(DATA Opens)
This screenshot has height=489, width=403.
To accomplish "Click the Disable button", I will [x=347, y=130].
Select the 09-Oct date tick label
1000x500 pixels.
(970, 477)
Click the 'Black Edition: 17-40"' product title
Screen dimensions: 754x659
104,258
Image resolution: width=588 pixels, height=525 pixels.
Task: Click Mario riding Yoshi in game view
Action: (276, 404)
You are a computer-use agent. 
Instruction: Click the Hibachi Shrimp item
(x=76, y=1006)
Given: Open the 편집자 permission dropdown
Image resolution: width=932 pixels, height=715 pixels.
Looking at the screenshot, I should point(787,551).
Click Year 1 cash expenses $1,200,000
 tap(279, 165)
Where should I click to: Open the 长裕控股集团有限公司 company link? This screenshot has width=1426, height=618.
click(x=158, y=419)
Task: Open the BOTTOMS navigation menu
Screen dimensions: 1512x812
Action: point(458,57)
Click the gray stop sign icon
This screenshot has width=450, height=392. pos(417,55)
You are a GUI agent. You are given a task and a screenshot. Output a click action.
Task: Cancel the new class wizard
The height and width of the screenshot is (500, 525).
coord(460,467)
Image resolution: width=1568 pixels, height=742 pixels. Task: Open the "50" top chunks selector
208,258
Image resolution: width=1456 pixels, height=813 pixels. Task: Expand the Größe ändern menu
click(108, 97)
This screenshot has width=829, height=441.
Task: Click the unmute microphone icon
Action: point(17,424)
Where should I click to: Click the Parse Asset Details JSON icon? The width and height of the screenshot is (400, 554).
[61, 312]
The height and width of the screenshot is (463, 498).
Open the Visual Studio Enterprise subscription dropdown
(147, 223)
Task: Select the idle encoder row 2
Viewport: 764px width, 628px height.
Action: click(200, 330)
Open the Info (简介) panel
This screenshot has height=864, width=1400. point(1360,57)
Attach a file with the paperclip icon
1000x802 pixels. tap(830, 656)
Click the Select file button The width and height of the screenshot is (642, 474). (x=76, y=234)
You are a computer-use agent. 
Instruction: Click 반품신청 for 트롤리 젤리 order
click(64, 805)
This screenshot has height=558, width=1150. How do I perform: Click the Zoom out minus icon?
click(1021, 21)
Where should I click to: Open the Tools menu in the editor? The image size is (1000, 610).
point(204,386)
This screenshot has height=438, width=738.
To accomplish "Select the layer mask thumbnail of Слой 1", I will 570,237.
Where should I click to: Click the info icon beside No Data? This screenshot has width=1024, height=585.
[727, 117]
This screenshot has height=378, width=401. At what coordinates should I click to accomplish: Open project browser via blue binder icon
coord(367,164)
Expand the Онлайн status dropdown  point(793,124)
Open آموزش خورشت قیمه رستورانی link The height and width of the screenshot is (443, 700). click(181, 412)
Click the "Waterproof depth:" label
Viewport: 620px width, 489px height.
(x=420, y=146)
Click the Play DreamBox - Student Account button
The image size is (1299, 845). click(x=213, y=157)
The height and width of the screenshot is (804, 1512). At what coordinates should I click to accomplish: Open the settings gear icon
(DATA Closes)
Tally the lines in the entries above that hold the word "will". Reply with nothing but that count.

• **SOLUTION TO THIS EXERCISE**
2